- [Information given]:
★ ★ ★ ★
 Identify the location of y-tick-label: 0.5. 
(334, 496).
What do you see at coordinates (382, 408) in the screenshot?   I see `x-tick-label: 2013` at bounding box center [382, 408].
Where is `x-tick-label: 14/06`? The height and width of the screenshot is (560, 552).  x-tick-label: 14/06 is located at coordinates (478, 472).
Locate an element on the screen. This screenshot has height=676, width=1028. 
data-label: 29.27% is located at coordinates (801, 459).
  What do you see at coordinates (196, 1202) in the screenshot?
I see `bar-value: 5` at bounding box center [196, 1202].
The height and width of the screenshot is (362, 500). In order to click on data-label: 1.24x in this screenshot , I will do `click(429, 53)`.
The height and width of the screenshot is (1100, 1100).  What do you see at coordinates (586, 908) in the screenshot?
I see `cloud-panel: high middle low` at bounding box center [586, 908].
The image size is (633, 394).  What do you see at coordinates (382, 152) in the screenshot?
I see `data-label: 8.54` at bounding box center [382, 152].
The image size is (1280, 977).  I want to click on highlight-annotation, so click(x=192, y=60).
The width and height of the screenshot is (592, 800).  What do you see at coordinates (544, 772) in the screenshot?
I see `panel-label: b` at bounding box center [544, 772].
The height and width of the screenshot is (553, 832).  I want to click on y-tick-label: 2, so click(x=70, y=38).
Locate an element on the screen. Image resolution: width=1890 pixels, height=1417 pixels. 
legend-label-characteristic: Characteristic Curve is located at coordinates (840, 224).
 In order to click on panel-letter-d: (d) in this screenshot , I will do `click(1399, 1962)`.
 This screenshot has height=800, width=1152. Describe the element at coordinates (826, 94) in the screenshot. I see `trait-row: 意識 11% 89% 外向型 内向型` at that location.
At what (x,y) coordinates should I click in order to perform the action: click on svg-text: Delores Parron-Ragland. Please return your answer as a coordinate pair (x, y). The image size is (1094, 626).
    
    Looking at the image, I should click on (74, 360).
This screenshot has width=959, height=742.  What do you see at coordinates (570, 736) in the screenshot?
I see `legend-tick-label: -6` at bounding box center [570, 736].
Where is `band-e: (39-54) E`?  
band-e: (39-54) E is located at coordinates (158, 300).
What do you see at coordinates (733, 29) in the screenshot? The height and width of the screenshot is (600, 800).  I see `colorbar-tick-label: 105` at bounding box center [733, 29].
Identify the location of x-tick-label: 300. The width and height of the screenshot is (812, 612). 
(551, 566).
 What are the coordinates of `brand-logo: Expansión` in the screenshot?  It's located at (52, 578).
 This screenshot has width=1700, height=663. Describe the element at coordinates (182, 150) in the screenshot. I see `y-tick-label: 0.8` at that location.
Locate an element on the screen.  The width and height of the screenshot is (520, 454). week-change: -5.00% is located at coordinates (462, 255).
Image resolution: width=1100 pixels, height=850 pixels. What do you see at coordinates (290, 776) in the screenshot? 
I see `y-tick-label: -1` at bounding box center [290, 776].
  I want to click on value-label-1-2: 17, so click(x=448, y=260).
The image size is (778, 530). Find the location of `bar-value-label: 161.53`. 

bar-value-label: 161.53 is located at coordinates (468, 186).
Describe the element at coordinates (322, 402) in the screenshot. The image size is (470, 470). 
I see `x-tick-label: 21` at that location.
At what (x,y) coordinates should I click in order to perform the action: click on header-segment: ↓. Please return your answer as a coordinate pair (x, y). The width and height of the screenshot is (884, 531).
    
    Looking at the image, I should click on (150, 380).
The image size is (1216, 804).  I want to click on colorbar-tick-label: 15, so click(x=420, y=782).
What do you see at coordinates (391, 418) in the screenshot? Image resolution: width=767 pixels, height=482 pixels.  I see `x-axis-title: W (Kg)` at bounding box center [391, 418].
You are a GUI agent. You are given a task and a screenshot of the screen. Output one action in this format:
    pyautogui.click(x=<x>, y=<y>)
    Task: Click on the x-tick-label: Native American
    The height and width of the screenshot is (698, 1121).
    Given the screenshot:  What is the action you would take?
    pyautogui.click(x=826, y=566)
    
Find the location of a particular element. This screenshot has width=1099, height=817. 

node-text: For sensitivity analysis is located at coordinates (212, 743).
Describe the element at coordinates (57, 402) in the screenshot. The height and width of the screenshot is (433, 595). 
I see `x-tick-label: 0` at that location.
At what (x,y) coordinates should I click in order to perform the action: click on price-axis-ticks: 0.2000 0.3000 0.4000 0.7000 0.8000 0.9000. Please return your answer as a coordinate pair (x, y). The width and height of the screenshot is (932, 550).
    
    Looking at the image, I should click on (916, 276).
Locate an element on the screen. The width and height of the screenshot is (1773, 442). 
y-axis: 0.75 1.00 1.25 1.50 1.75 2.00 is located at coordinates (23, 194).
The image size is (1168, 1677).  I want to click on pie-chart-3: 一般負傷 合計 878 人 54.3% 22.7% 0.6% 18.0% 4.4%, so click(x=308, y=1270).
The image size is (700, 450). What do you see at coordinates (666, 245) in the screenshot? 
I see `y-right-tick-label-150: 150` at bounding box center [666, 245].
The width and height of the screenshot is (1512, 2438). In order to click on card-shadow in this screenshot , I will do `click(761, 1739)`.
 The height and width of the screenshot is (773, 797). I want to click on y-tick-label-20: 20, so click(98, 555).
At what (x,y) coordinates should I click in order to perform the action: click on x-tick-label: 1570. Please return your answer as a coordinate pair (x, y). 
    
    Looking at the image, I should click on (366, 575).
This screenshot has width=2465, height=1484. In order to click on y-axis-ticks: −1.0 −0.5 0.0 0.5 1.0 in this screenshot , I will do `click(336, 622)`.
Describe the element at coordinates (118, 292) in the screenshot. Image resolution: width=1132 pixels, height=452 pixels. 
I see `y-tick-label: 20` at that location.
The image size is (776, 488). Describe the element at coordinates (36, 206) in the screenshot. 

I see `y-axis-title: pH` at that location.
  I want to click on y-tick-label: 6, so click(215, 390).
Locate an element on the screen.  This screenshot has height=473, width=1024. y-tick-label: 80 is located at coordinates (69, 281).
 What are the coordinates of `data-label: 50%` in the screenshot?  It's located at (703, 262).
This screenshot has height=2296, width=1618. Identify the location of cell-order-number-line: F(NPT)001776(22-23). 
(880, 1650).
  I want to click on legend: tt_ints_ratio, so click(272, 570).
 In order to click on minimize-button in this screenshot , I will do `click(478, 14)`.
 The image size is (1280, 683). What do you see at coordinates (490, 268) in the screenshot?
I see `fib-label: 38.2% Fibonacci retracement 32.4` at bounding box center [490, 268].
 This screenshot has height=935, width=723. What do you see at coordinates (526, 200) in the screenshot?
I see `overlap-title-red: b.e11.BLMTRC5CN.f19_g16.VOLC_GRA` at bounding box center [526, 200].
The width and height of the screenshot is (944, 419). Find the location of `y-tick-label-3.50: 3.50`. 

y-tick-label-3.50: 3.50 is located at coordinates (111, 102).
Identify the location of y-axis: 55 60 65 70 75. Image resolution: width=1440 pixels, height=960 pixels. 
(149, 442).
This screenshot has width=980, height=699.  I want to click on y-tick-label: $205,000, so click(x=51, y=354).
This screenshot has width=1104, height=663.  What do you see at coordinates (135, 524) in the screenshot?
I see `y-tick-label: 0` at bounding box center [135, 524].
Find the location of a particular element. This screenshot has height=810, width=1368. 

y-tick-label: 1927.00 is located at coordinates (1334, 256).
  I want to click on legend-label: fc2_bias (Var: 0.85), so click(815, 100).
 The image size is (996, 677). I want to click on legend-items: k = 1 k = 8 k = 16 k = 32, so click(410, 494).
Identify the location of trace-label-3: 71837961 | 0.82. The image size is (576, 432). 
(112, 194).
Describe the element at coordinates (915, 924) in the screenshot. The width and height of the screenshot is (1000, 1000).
★ ★ ★ ★
- [Task goal]:
Repeat all of the rows above word for word, without changing anything.

- [Task result]:
 Identify the location of y-tick-label: 0.5. 
(334, 496).
What do you see at coordinates (382, 408) in the screenshot?   I see `x-tick-label: 2013` at bounding box center [382, 408].
Where is `x-tick-label: 14/06`? The height and width of the screenshot is (560, 552).  x-tick-label: 14/06 is located at coordinates (478, 472).
Locate an element on the screen. This screenshot has height=676, width=1028. 
data-label: 29.27% is located at coordinates (801, 459).
  What do you see at coordinates (196, 1202) in the screenshot?
I see `bar-value: 5` at bounding box center [196, 1202].
The height and width of the screenshot is (362, 500). In order to click on data-label: 1.24x in this screenshot , I will do `click(429, 53)`.
The height and width of the screenshot is (1100, 1100).  What do you see at coordinates (586, 908) in the screenshot?
I see `cloud-panel: high middle low` at bounding box center [586, 908].
The image size is (633, 394).  What do you see at coordinates (382, 152) in the screenshot?
I see `data-label: 8.54` at bounding box center [382, 152].
The image size is (1280, 977).  I want to click on highlight-annotation, so click(x=192, y=60).
The width and height of the screenshot is (592, 800).  What do you see at coordinates (544, 772) in the screenshot?
I see `panel-label: b` at bounding box center [544, 772].
The height and width of the screenshot is (553, 832).  I want to click on y-tick-label: 2, so click(x=70, y=38).
Locate an element on the screen. Image resolution: width=1890 pixels, height=1417 pixels. 
legend-label-characteristic: Characteristic Curve is located at coordinates (840, 224).
 In order to click on panel-letter-d: (d) in this screenshot , I will do `click(1399, 1962)`.
 This screenshot has height=800, width=1152. Describe the element at coordinates (826, 94) in the screenshot. I see `trait-row: 意識 11% 89% 外向型 内向型` at that location.
At what (x,y) coordinates should I click in order to perform the action: click on svg-text: Delores Parron-Ragland. Please return your answer as a coordinate pair (x, y). The image size is (1094, 626).
    
    Looking at the image, I should click on (74, 360).
This screenshot has width=959, height=742.  What do you see at coordinates (570, 736) in the screenshot?
I see `legend-tick-label: -6` at bounding box center [570, 736].
Where is `band-e: (39-54) E`?  
band-e: (39-54) E is located at coordinates (158, 300).
What do you see at coordinates (733, 29) in the screenshot? The height and width of the screenshot is (600, 800).  I see `colorbar-tick-label: 105` at bounding box center [733, 29].
Identify the location of x-tick-label: 300. The width and height of the screenshot is (812, 612). 
(551, 566).
 What are the coordinates of `brand-logo: Expansión` in the screenshot?  It's located at (52, 578).
 This screenshot has width=1700, height=663. Describe the element at coordinates (182, 150) in the screenshot. I see `y-tick-label: 0.8` at that location.
Locate an element on the screen.  The width and height of the screenshot is (520, 454). week-change: -5.00% is located at coordinates (462, 255).
Image resolution: width=1100 pixels, height=850 pixels. What do you see at coordinates (290, 776) in the screenshot? 
I see `y-tick-label: -1` at bounding box center [290, 776].
  I want to click on value-label-1-2: 17, so click(x=448, y=260).
The image size is (778, 530). Find the location of `bar-value-label: 161.53`. 

bar-value-label: 161.53 is located at coordinates (468, 186).
Describe the element at coordinates (322, 402) in the screenshot. The image size is (470, 470). 
I see `x-tick-label: 21` at that location.
At what (x,y) coordinates should I click in order to perform the action: click on header-segment: ↓. Please return your answer as a coordinate pair (x, y). The width and height of the screenshot is (884, 531).
    
    Looking at the image, I should click on (150, 380).
The image size is (1216, 804).  I want to click on colorbar-tick-label: 15, so click(x=420, y=782).
What do you see at coordinates (391, 418) in the screenshot? Image resolution: width=767 pixels, height=482 pixels.  I see `x-axis-title: W (Kg)` at bounding box center [391, 418].
You are a GUI agent. You are given a task and a screenshot of the screen. Output one action in this format:
    pyautogui.click(x=<x>, y=<y>)
    Task: Click on the x-tick-label: Native American
    The height and width of the screenshot is (698, 1121).
    Given the screenshot:  What is the action you would take?
    pyautogui.click(x=826, y=566)
    
Find the location of a particular element. This screenshot has width=1099, height=817. 

node-text: For sensitivity analysis is located at coordinates (212, 743).
Describe the element at coordinates (57, 402) in the screenshot. The height and width of the screenshot is (433, 595). 
I see `x-tick-label: 0` at that location.
At what (x,y) coordinates should I click in order to perform the action: click on price-axis-ticks: 0.2000 0.3000 0.4000 0.7000 0.8000 0.9000. Please return your answer as a coordinate pair (x, y). The width and height of the screenshot is (932, 550).
    
    Looking at the image, I should click on (916, 276).
Locate an element on the screen. The width and height of the screenshot is (1773, 442). 
y-axis: 0.75 1.00 1.25 1.50 1.75 2.00 is located at coordinates (23, 194).
The image size is (1168, 1677).  I want to click on pie-chart-3: 一般負傷 合計 878 人 54.3% 22.7% 0.6% 18.0% 4.4%, so click(x=308, y=1270).
The image size is (700, 450). What do you see at coordinates (666, 245) in the screenshot? 
I see `y-right-tick-label-150: 150` at bounding box center [666, 245].
The width and height of the screenshot is (1512, 2438). In order to click on card-shadow in this screenshot , I will do `click(761, 1739)`.
 The height and width of the screenshot is (773, 797). I want to click on y-tick-label-20: 20, so click(98, 555).
At what (x,y) coordinates should I click in order to perform the action: click on x-tick-label: 1570. Please return your answer as a coordinate pair (x, y). 
    
    Looking at the image, I should click on (366, 575).
This screenshot has width=2465, height=1484. In order to click on y-axis-ticks: −1.0 −0.5 0.0 0.5 1.0 in this screenshot , I will do `click(336, 622)`.
Describe the element at coordinates (118, 292) in the screenshot. Image resolution: width=1132 pixels, height=452 pixels. 
I see `y-tick-label: 20` at that location.
The image size is (776, 488). Describe the element at coordinates (36, 206) in the screenshot. 

I see `y-axis-title: pH` at that location.
  I want to click on y-tick-label: 6, so click(215, 390).
Locate an element on the screen.  This screenshot has height=473, width=1024. y-tick-label: 80 is located at coordinates (69, 281).
 What are the coordinates of `data-label: 50%` in the screenshot?  It's located at (703, 262).
This screenshot has height=2296, width=1618. Identify the location of cell-order-number-line: F(NPT)001776(22-23). 
(880, 1650).
  I want to click on legend: tt_ints_ratio, so click(272, 570).
 In order to click on minimize-button in this screenshot , I will do `click(478, 14)`.
 The image size is (1280, 683). What do you see at coordinates (490, 268) in the screenshot?
I see `fib-label: 38.2% Fibonacci retracement 32.4` at bounding box center [490, 268].
 This screenshot has height=935, width=723. What do you see at coordinates (526, 200) in the screenshot?
I see `overlap-title-red: b.e11.BLMTRC5CN.f19_g16.VOLC_GRA` at bounding box center [526, 200].
The width and height of the screenshot is (944, 419). Find the location of `y-tick-label-3.50: 3.50`. 

y-tick-label-3.50: 3.50 is located at coordinates (111, 102).
Identify the location of y-axis: 55 60 65 70 75. Image resolution: width=1440 pixels, height=960 pixels. 
(149, 442).
This screenshot has width=980, height=699.  I want to click on y-tick-label: $205,000, so click(x=51, y=354).
This screenshot has width=1104, height=663.  What do you see at coordinates (135, 524) in the screenshot?
I see `y-tick-label: 0` at bounding box center [135, 524].
Find the location of a particular element. This screenshot has height=810, width=1368. 

y-tick-label: 1927.00 is located at coordinates (1334, 256).
  I want to click on legend-label: fc2_bias (Var: 0.85), so click(815, 100).
 The image size is (996, 677). I want to click on legend-items: k = 1 k = 8 k = 16 k = 32, so click(410, 494).
Identify the location of trace-label-3: 71837961 | 0.82. The image size is (576, 432). 
(112, 194).
Describe the element at coordinates (915, 924) in the screenshot. The width and height of the screenshot is (1000, 1000).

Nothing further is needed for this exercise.